Hey there, it’s your coach Jordan Briones.

There are certain attacks that just work. Not sometimes. Not against weaker players. They work consistently at every level because they’re built around sound geometry, opponent tendencies, and smart positioning.

I want to walk you through three of them today. These are shots the best players in the game use regularly, and once you understand the why behind each one, you can start building them into your game right away.

3 Advanced Pickleball Attacks That Force Predictable Counters

1. Use the Cross-Body Attack to Jam Your Opponent’s Dominant Side

When you’re playing the right side of the court and you get a ball at net height or slightly above on your forehand, this is your moment.

The move is to swing that ball across your body, targeting the outside of your opponent’s right hip—their chicken wing zone. The reason this attack is so effective against right-handed players is that they’re already protecting their body and their line at the same time. By attacking their dominant side at that tight angle, you’re forcing a late contact point. Most of the time they get stuck in that chicken wing position and the return comes back toward the middle or slightly to your backhand side.
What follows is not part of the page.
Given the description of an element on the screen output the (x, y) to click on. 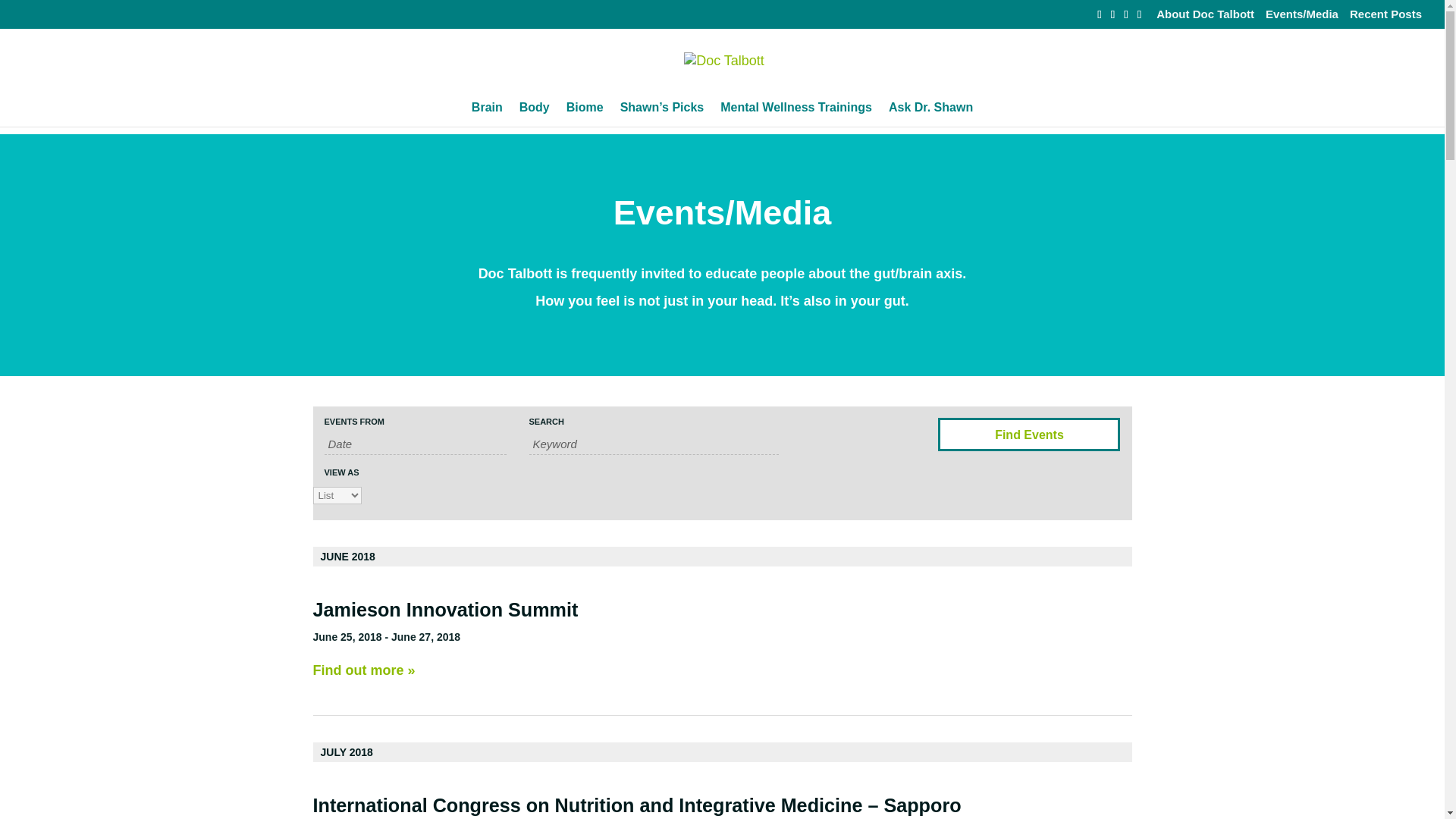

Understanding pickleball attacking strategies for advanced players helps you recognize exactly when and how to apply these cross-body shots to create predictable returns.

That’s exactly where you want to be set up. After you fire that cross-body attack, get your two-handed backhand or a compact one-handed punch volley ready on that side because that’s where the counter is coming.

Now here’s the key thing about this attack. It works so well that opponents start sitting on it. They start cheating toward their forehand waiting for it. So you need a second option off the exact same setup, and that’s an off-pace attack down the line to their backhand. Same ball, same preparation, but now you’re going the other way and making them reach for a backhand volley instead. Mix these two and they genuinely cannot read you.

2. Lean In and Flick Your Backhand Down the Line From the Left Side

This one is particularly deadly and when it’s executed well, opponents almost never see it coming.

When you’re on the left side of the court and you get a ball at or slightly below net level, especially a crosscourt dink coming across your body, lean in and roll or flick that ball straight down the line. You’re attacking toward the right-handed player’s dominant hip again, their chicken wing side, and because of where you’re standing the angle is nearly impossible to read.

The most important thing with this shot is location over power. You’re not trying to hurt the ball. You’re aiming about a foot or two outside their right hip with just enough pace to make it uncomfortable. It’s a placement shot more than a power shot.

When opponents start getting better at defending this, they’ll begin sliding toward their dominant side to cover it. That’s actually your advantage because now you have another option. From the same exact setup, instead of going down the line you redirect toward their left side as they’re moving right. The setup looks identical. The ball goes somewhere completely different. That combination will keep even experienced players guessing.

3. Roll an Inside-Out Topspin Dink to Pin Your Opponent in the Corner

Pickleball attacking strategies for advanced players are on full display here — this is one of the most refined weapons you’ll see used by elite players on the left side of the court, and Ben Johns uses it as well as anyone in the game right now.

What you’re looking for is a weaker, softer dink landing in the middle of the kitchen. When you see it, drop your paddle tip down and apply topspin while redirecting the ball toward the crosscourt player’s backhand corner. You’re essentially hitting the ball inside out, pulling it away from where it naturally wants to go.

When you land this shot well, your opponent gets pinned deep in that corner with very limited options. Most of the time, they can only dink back to the middle or push it straight to their partner. They can’t really attack from there. Learning pickleball attacking strategies for advanced players is all about creating these situations where your opponent is forced into limited, predictable responses.

Final Thoughts

And here’s where it gets even more useful. Because your setup for this shot looks identical to a middle speed up, you can mix those two together. Same stance, same paddle preparation, and then you either roll it topspin to the backhand corner or you fire it low and quick down the middle. Opponents have to make a decision before they know which one is coming, and that’s exactly the position you want them in.

These three attacks are not random. They’re connected by the same idea: put the ball where your opponent struggles most, set up for their counter before it comes, and keep a second option ready off the same look so they can never completely solve you.

Work on one at a time. Get comfortable with the primary version first and then add the secondary option once the first feels automatic. That’s how you start playing the kind of pickleball that actually makes opponents feel stuck.